Use it when you need evidence that an agent follows a scripted support path, meets rubric criteria, preserves privacy during evaluation, or that a Provider Integration manifest follows the expected capability and credential rules.
Main exports¶
import {
createTestHarness,
runtimeHarnessClient,
runProviderConformance,
} from "@cognidesk/test-harness";
| Export | Purpose |
|---|---|
createTestHarness(options) |
Creates a scenario runner around a HarnessAgentClient, optional simulated user model, optional judge model, and privacy redaction hooks. |
runtimeHarnessClient(runtime) |
Adapts a CognideskRuntime to the harness client interface. |
runProviderConformance(input) |
Checks Provider Integration manifests, channel policies, credential declarations, capability evidence, fail-closed policy, and optional live checks. |
deriveProviderCategoryCoverage(...) |
Summarizes category coverage for Provider Integration audits. |
Scenario testing¶
const harness = createTestHarness({
client: runtimeHarnessClient(runtime),
judgeModel: models.matcher,
timeoutMs: 30_000,
});
const result = await harness.runScenario({
id: "ticket-status",
agentId: agent.id,
user: {
identity: "returning customer",
scriptedTurns: ["Can you check booking CD-CL204-4821?"],
},
criteria: [{
id: "uses-ticket-tool",
description: "The assistant should look up the ticket instead of inventing status.",
weight: 1,
}],
});
Scenario criteria require a judgeModel.
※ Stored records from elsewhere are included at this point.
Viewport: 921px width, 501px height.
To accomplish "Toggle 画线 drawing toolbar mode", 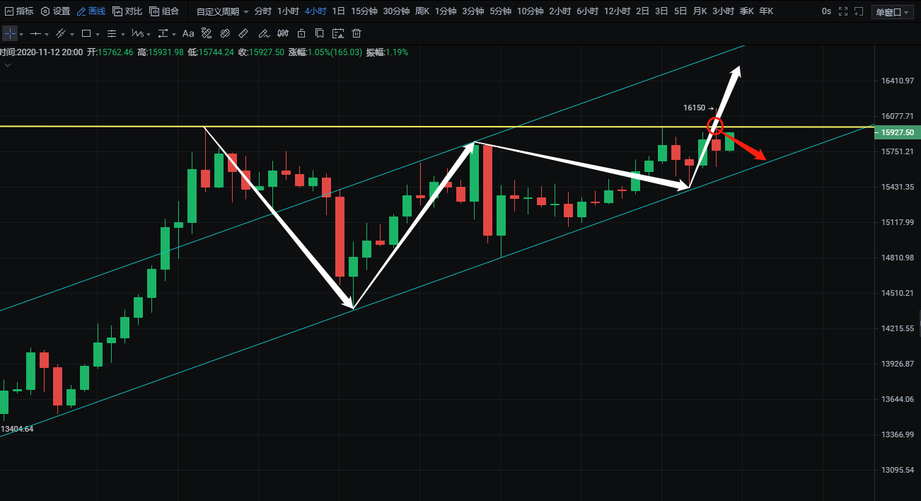I will tap(91, 11).
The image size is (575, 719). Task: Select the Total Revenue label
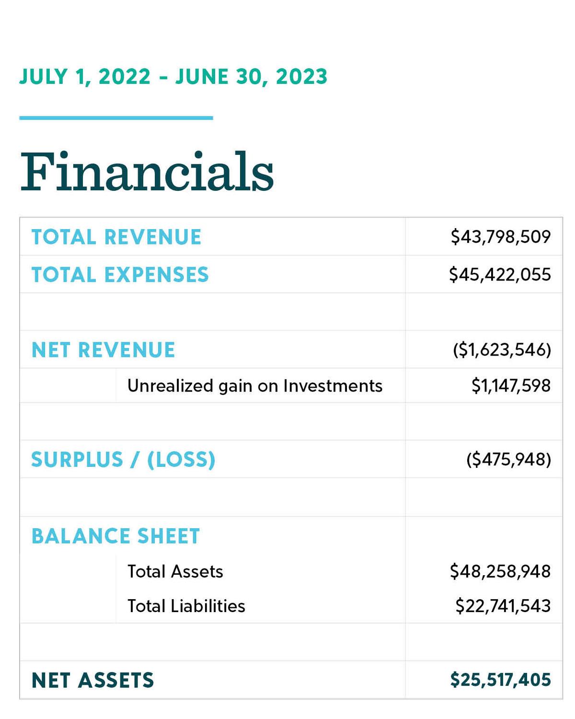[x=116, y=237]
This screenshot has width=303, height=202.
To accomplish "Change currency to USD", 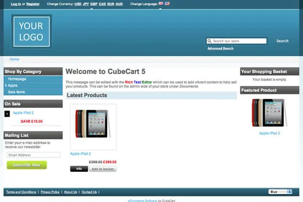I will tap(78, 4).
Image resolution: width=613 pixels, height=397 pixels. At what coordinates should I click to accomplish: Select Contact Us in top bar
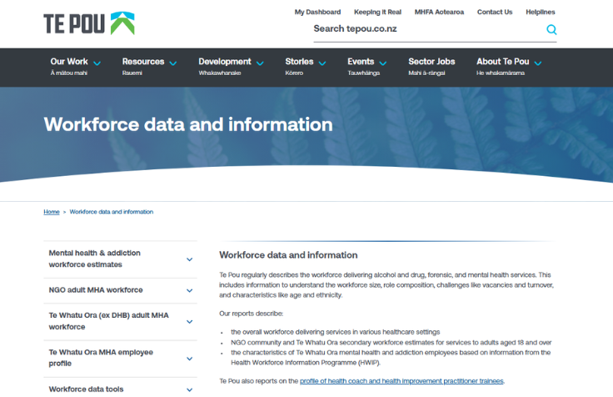[495, 12]
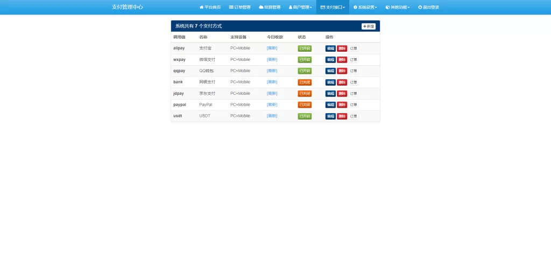Edit the wxpay payment method
Image resolution: width=551 pixels, height=278 pixels.
[x=330, y=60]
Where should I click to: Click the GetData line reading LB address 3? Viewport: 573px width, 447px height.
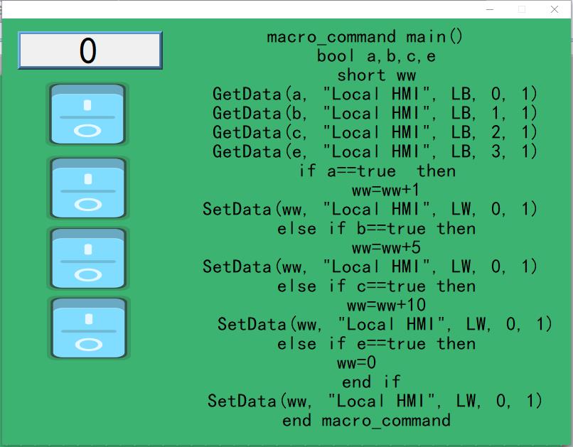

Without a judge, use scripted turns
and deterministic assertions only.
Provider conformance¶
const result = await runProviderConformance({
manifest,
expectedPackageName: "@cognidesk/integration-email-gmail",
credentialStatuses,
channels,
availability,
});
credential-blocked is a valid result for checks that need live provider access
but do not have credentials. Treat it differently from a hard failure.